Purpose : To determine the capacity of novel anti-sense hairpin-DNA gold-nanoparticle conjugates (AS-ENG hAuNP) to image endoglin mRNA in hypoxic mouse retinal microvascular endothelial cells (MRMEC) and in mouse oxygen-induced retinopathy (OIR).

Methods : AS-ENG hAuNP and non-sense (NS)-ENG hAuNP were designed and synthesized by conjugating hairpin-DNA oligonucleotides (oligos) incorporating an anti-sense sequence complimentary to endoglin mRNA and that same sequence scrambled. These oligos were modified with a fluorophore reporter and conjugated to gold nanoparticles. Endoglin mRNA expression was induced in MRMECs by exposing them to hypoxia (0.1%O2, 5%CO2) in culture medium containing 2% FBS. Mouse OIR was performed according to a standard protocol. AS-ENG hAuNP and NS-ENG hAuNP were added to the culture medium of hypoxic or normoxic MRMECs, and OIR mice received intraperitoneal injections of these agents. Imaging of endoglin mRNA in MRMEC and in mouse OIR retina was performed using fluorescence microscopy. Fluorescence in situ hybridization was used as an alternative method to validate endoglin mRNA expression in mouse OIR retinas.

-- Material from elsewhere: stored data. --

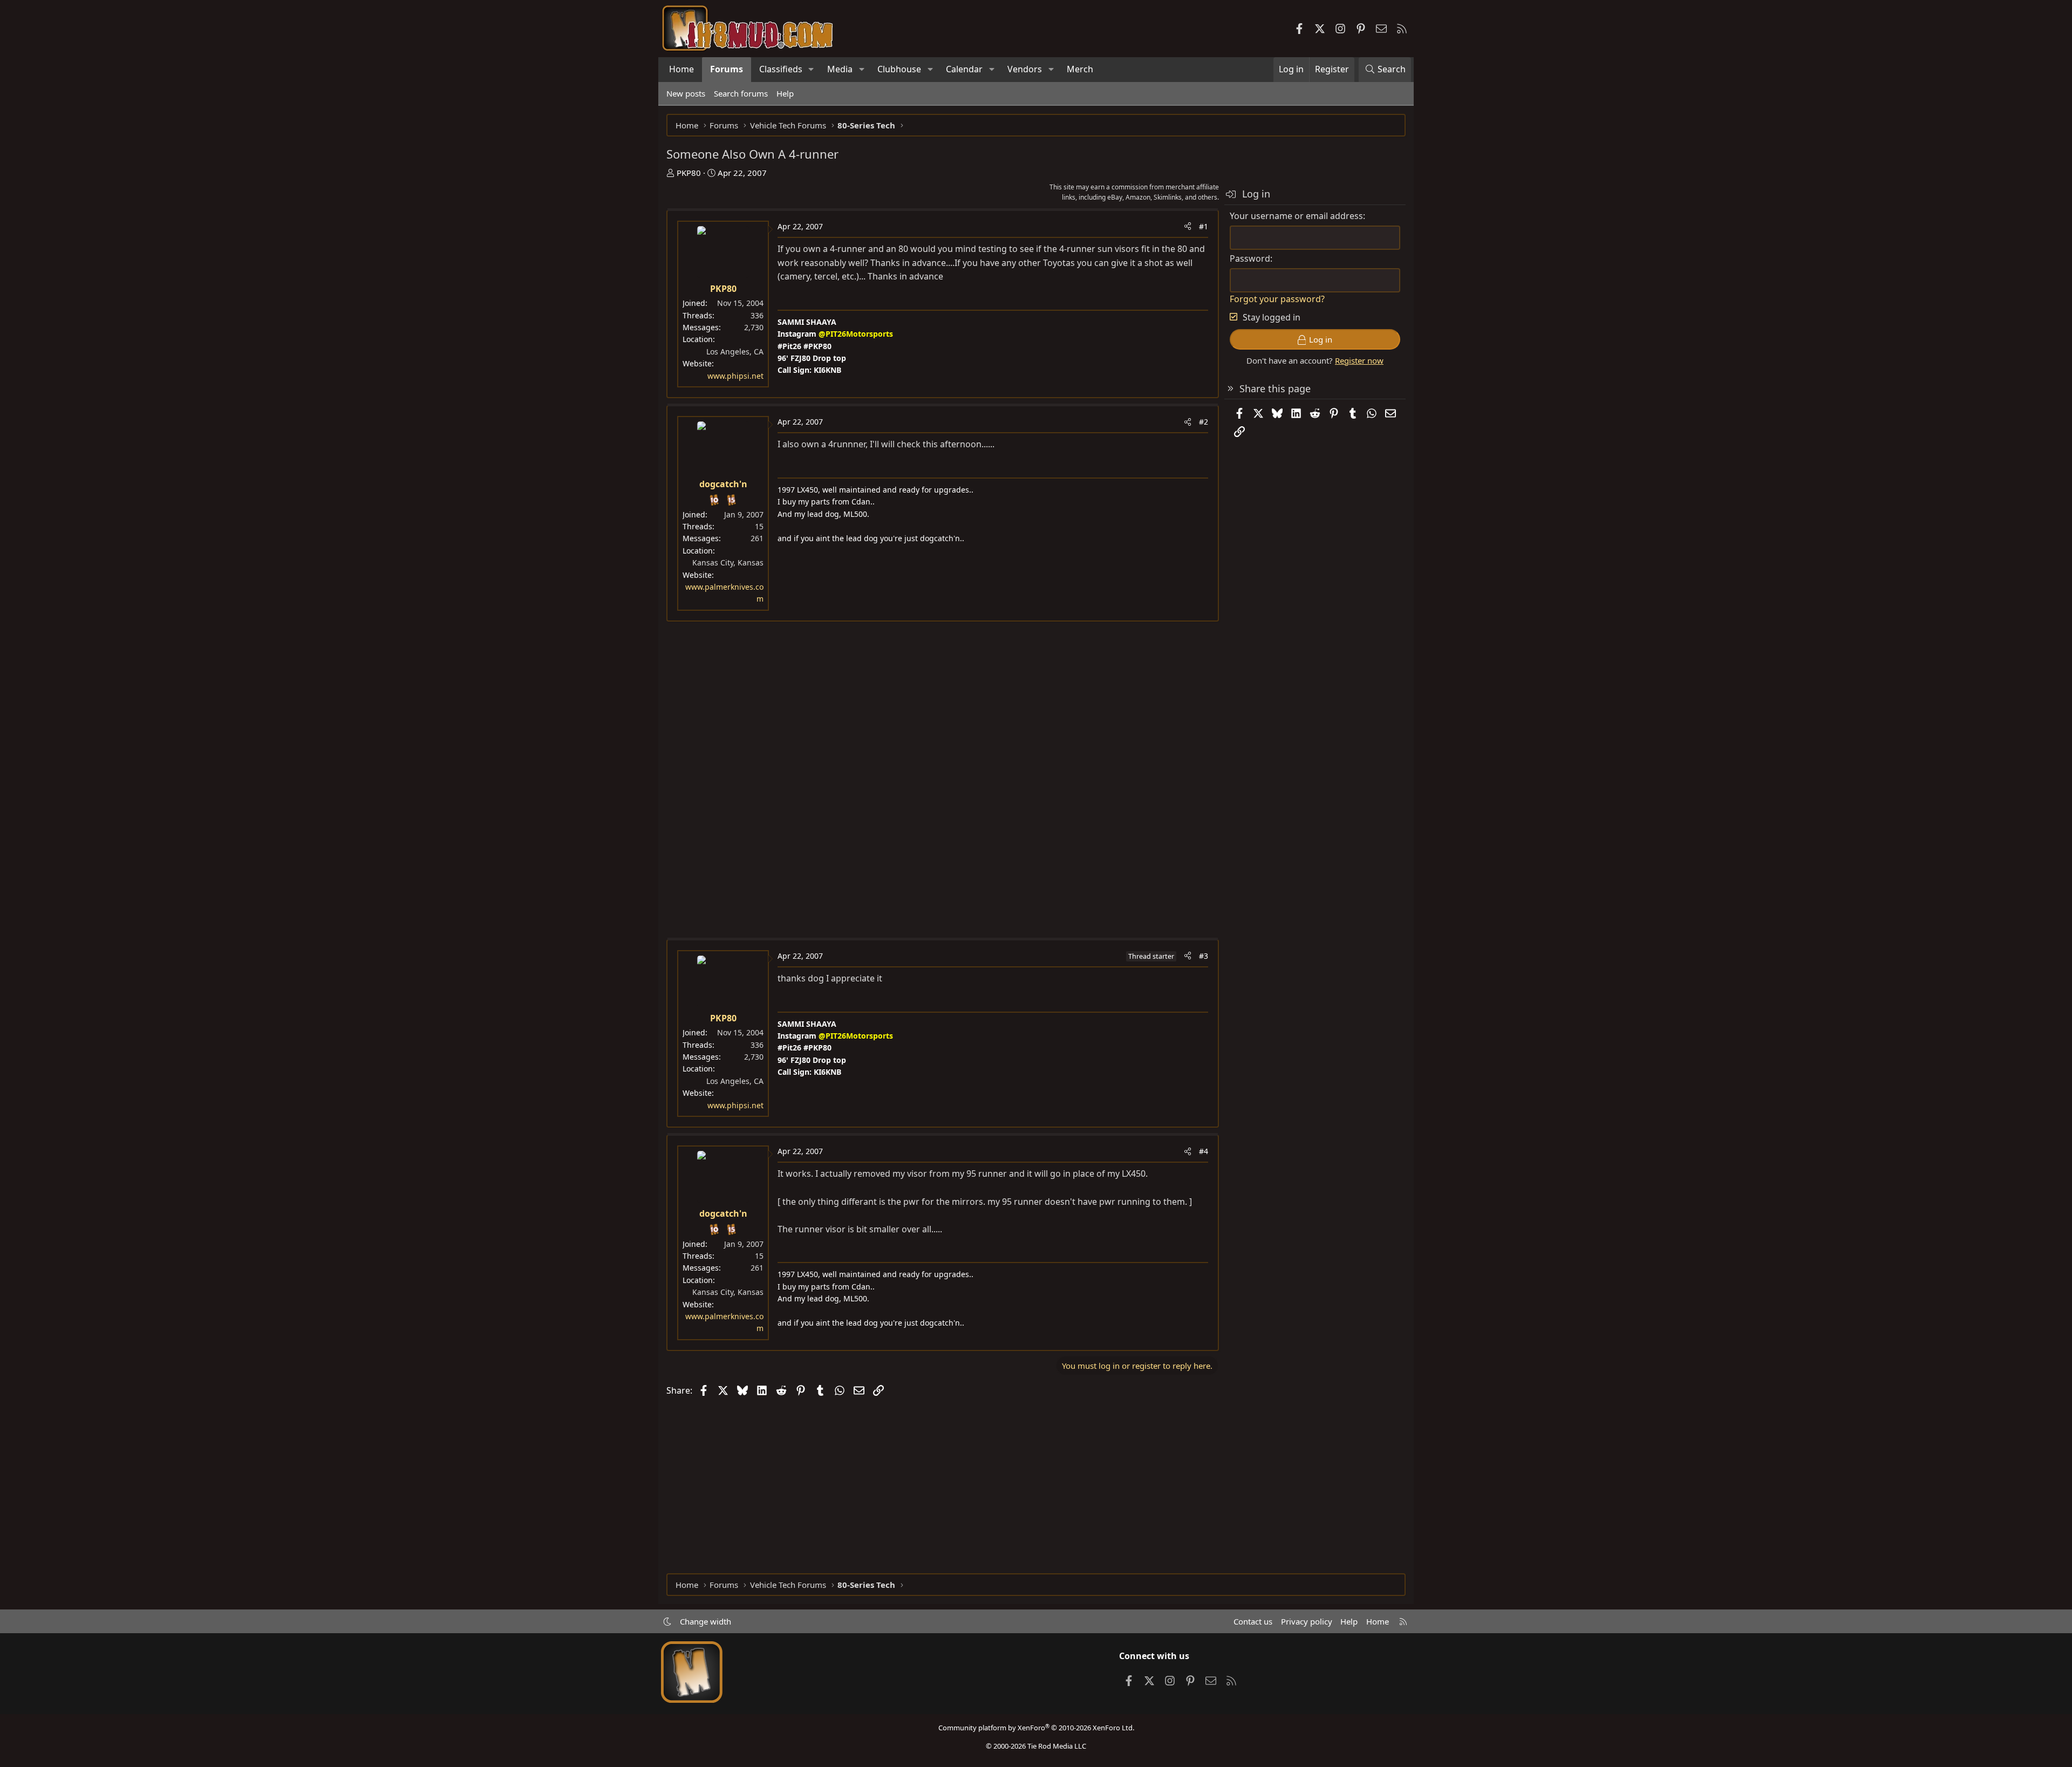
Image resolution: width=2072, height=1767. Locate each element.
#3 (1203, 956)
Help (785, 93)
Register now (1359, 360)
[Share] (1187, 226)
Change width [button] (705, 1621)
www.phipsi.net (735, 376)
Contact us (1252, 1621)
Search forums (741, 93)
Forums (726, 69)
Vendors (1024, 69)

Results : Enhancement of AS-ENG hAuNP-dependent fluorescence was clearly visualized in hypoxic MRMEC and in the OIR retina, demonstrating a high signal to noise ratio. As expected, NS-ENG hAuNP yielded no response in either setting. The fluorescence spatially overlapped with pathologic neovascular tufts in retinas from OIR mice, indicating abundant endoglin mRNA expression in these structures. hAuNP were not toxic to MRMECs as assessed by a live-dead assay. Fluorescence in situ hybridization confirmed the same endoglin mRNA expression patterns as those obtained using hAuNP. To the best of our knowledge, this is the first report demonstrating the application of AS-ENG hAuNP for imaging endoglin mRNA in pathologic retinal tissues.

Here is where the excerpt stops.